The nonpartisan Joint Committee on Taxation quadrupled its cost estimate for exempting the fast-growing “master limited partnerships” from corporate income tax in the year ended in September to $1.2 billion from $300 million. The annual cost will rise to $1.6 billion by fiscal 2016, the committee said.
The revision reflects the growth of tax-free publicly traded partnerships. They have taken over the U.S. pipeline business and are expanding into the rest of the oil and gas industry, partly by gobbling up dozens of tax-paying companies. With President Barack Obama and congressional Republicans calling for a tax overhaul, the higher cost estimate may make it harder for industry to protect the MLP subsidy, said John Buckley, a tax professor at Georgetown University Law Center.
“A bigger number always means it’s a bigger target,” said Buckley, who as a Democratic congressional aide helped draft the 1987 law that included the partnership exemption.

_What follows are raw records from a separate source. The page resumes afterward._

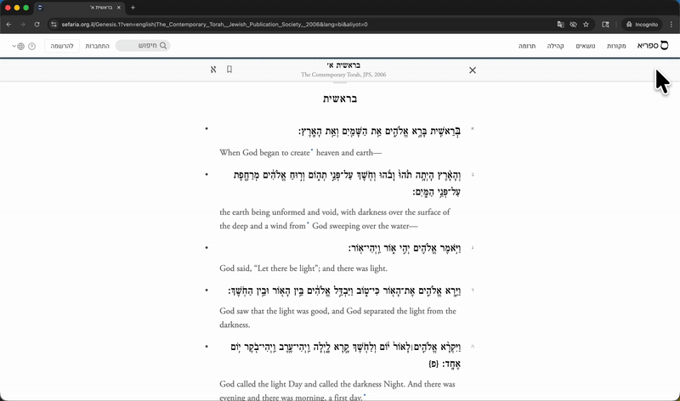Click the browser reload button

point(37,25)
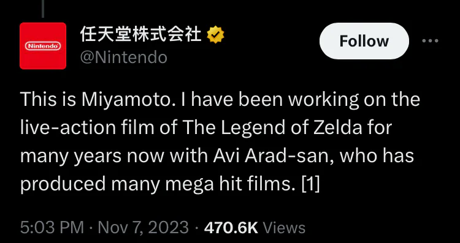Click the Avi Arad-san name text
The width and height of the screenshot is (460, 243).
pyautogui.click(x=274, y=155)
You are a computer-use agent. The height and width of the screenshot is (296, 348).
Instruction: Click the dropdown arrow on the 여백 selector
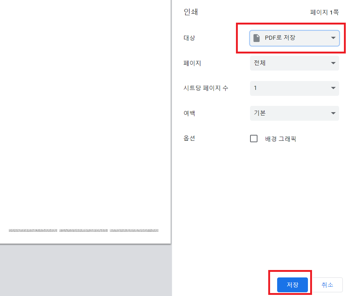[x=334, y=113]
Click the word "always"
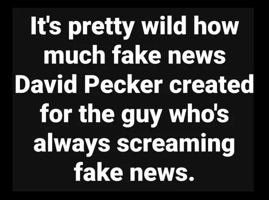This screenshot has height=200, width=269. [72, 143]
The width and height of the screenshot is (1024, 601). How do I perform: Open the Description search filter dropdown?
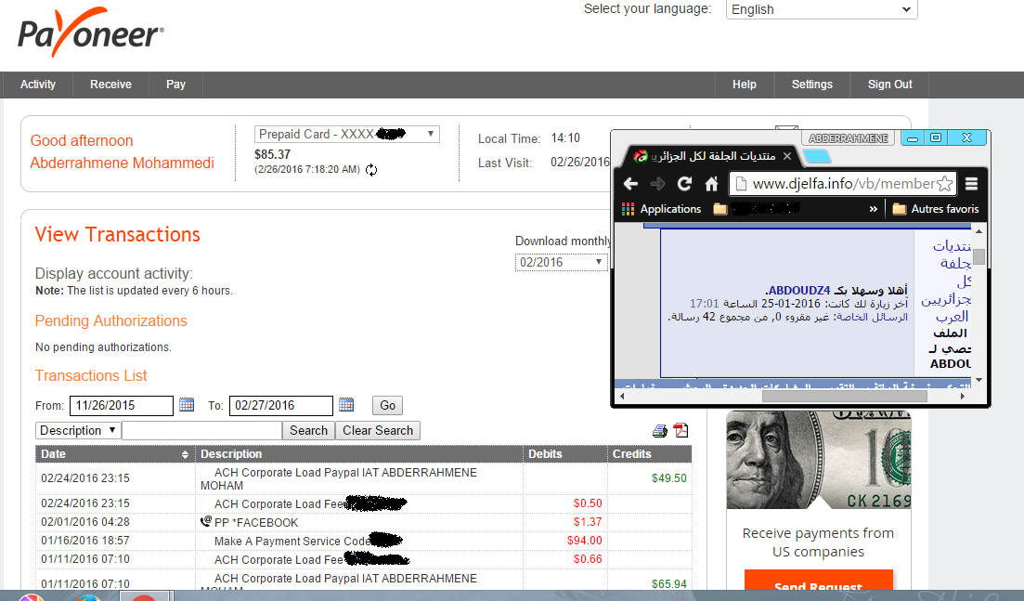78,431
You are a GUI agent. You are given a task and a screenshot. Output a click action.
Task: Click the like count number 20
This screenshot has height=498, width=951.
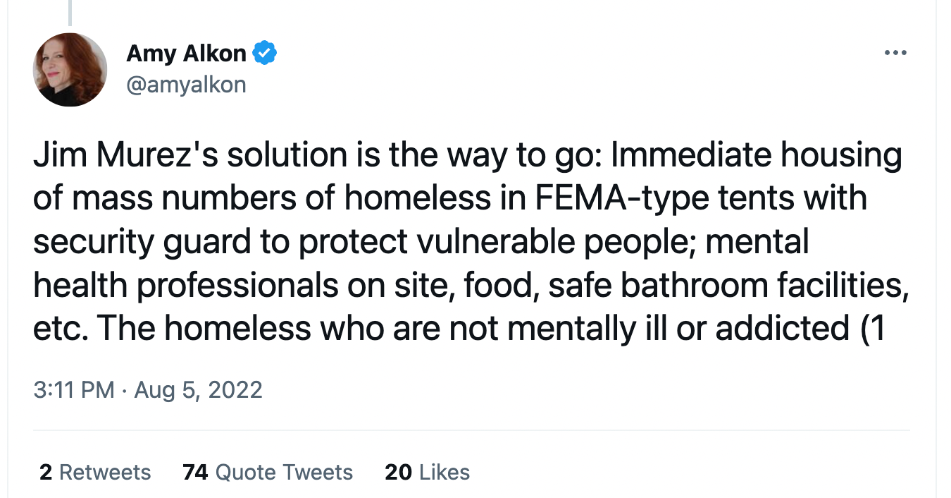click(x=398, y=472)

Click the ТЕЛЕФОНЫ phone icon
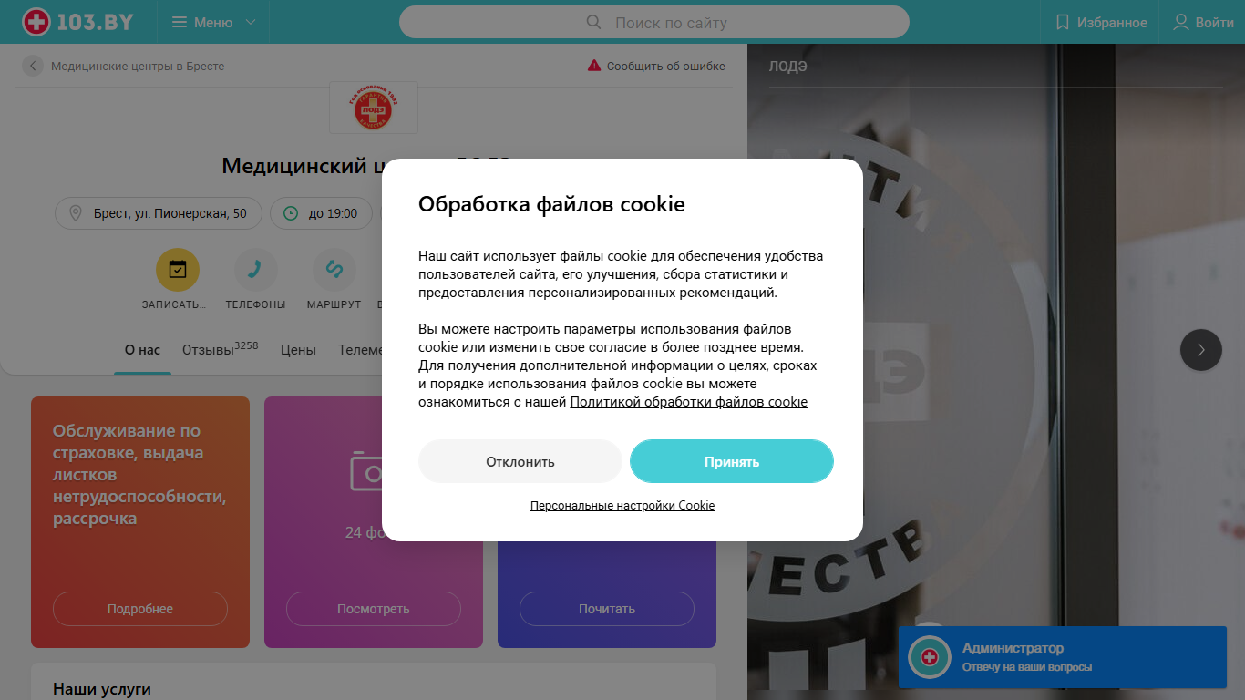pyautogui.click(x=256, y=269)
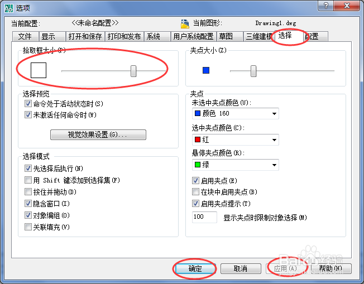This screenshot has height=284, width=364.
Task: Open the 打开和保存 tab
Action: (85, 36)
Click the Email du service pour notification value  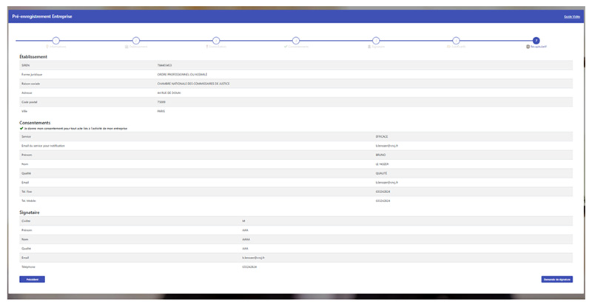pos(389,146)
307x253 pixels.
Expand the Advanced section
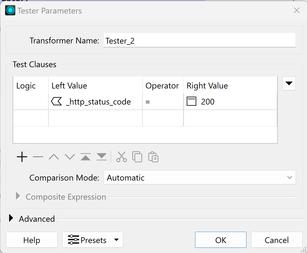pos(11,218)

Canada ended a similar break in 2011, saving an estimated $500 million a year.
Wind, Solar
Lawmakers led by Senator Chris Coons, a Delaware Democrat, are pursuing a proposal to extend the MLP break to renewable energy companies such as wind and solar-power producers. Proponents in both chambers of Congress introduced bills last year that failed to win passage.Coons plans to reintroduce the bill in March, said Ian Koski, a spokesman for the senator.
The estimate increased primarily because the latest data show MLP’s are generating more income than before, said Thomas Barthold, the chief of staff of the committee, in an e-mail.

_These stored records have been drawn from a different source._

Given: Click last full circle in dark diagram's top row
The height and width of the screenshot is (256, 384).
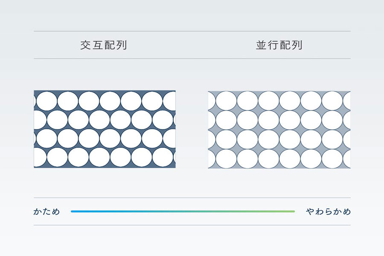Looking at the screenshot, I should pos(152,101).
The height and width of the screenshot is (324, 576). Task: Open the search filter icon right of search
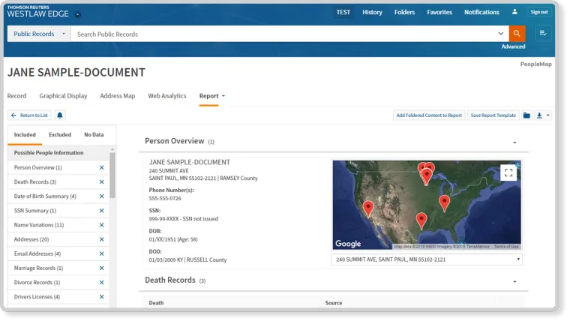click(x=542, y=34)
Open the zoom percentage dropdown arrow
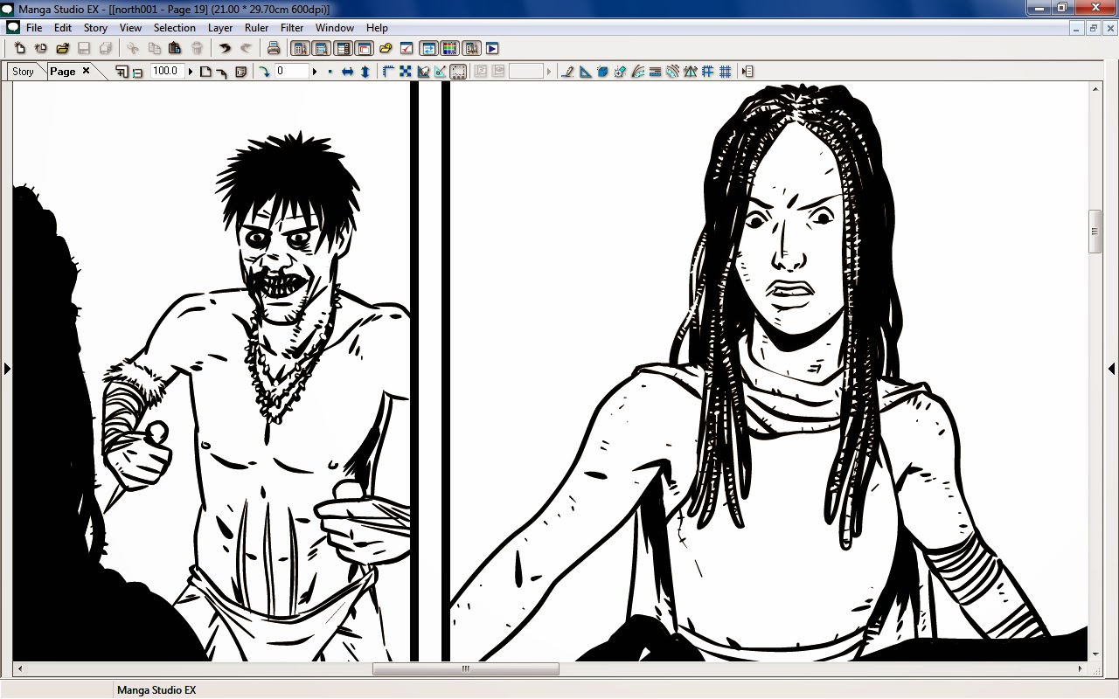 click(191, 72)
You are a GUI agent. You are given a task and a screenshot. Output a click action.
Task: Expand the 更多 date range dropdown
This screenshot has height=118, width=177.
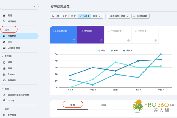[x=97, y=16]
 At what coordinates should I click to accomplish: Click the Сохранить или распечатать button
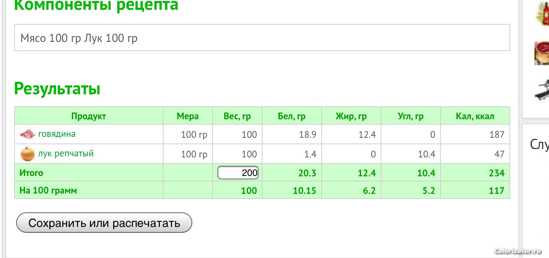pos(104,223)
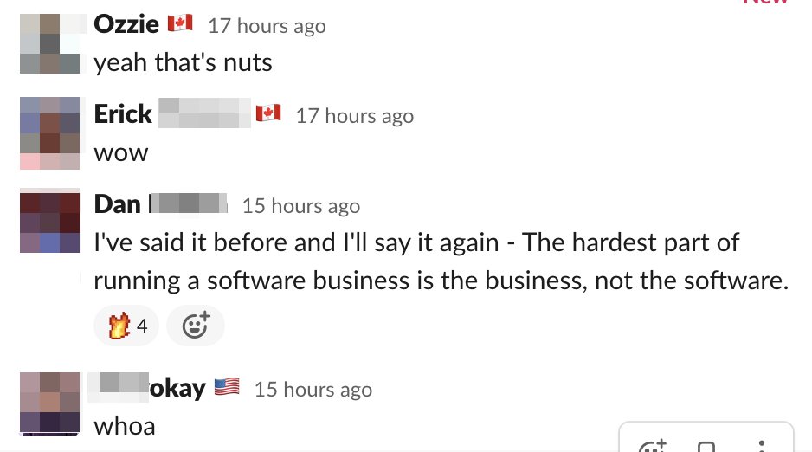Open the add reaction picker under Dan's message

[195, 326]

The market value of the MLP industry has grown to about $370 billion, more than double its size as recently as 2009, according to data compiled by Bloomberg. Pretax income for about 90 MLP’s rose to a record $16.9 billion in 2011, Bloomberg News reported last month.

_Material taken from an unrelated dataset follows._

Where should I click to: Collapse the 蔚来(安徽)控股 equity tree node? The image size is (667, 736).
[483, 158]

Last year, the committee estimated the cost of the MLP exemption at $1.4 billion for the four years ended in 2015. The new estimate pegs the cost during those same four years at about $5.4 billion.
Partnership Structure
MLP’s don’t pay corporate income taxes because they’re structured as partnerships, and they don’t distribute taxable dividends. Individual members pay personal income tax on any profits, offsetting to some extent the government’s loss of revenue.In 1987, six years after large businesses started forming publicly traded partnerships, Congress passed a law requiring them to pay the same taxes as corporations, a rate that is currently 35 percent.
The law included an exception for industries involving oil and gas and other natural resources. Since then, the pipeline industry has mostly shifted to the partnership structure. Two of the biggest are Houston-based Kinder Morgan, run by billionaire Richard Kinder, and Enterprise Products Partners LP.
The law spurs investment in energy infrastructure that outweighs the cost of the lost tax revenue, said Mary Lyman, the executive director of the National Association of Publicly Traded Partnerships. She said MLP’s that transport and store oil and gas spent $113 billion on capital investment from 2007 to 2012.
Good Ratio
“You compare that to even the higher estimate. That seems like a good benefit to cost ratio,” Lyman said.Corporate tax overhauls outlined by both Obama and Dave Camp, the Republican chairman of the House Ways and Means Committee, would lower the corporate tax rate while eliminating some breaks. Any reduction in the corporate rate would lower the cost of the subsidy for MLP’s, even if their special tax status is left in place, Buckley said.
Investor demand for MLP equity securities, known as partnership units, has led a variety of companies from outside of the pipeline business to convert to the form. New MLPs that went public in the past two years include CVR Partners LP (UAN), which uses refinery byproducts to make fertilizer, and Hi-Crush Partners LP (HCLP), which digs up the sand used in the hydraulic fracturing of oil and gas wells.
Congress expanded the break in 2008 to include companies that transport and store biofuels such as ethanol.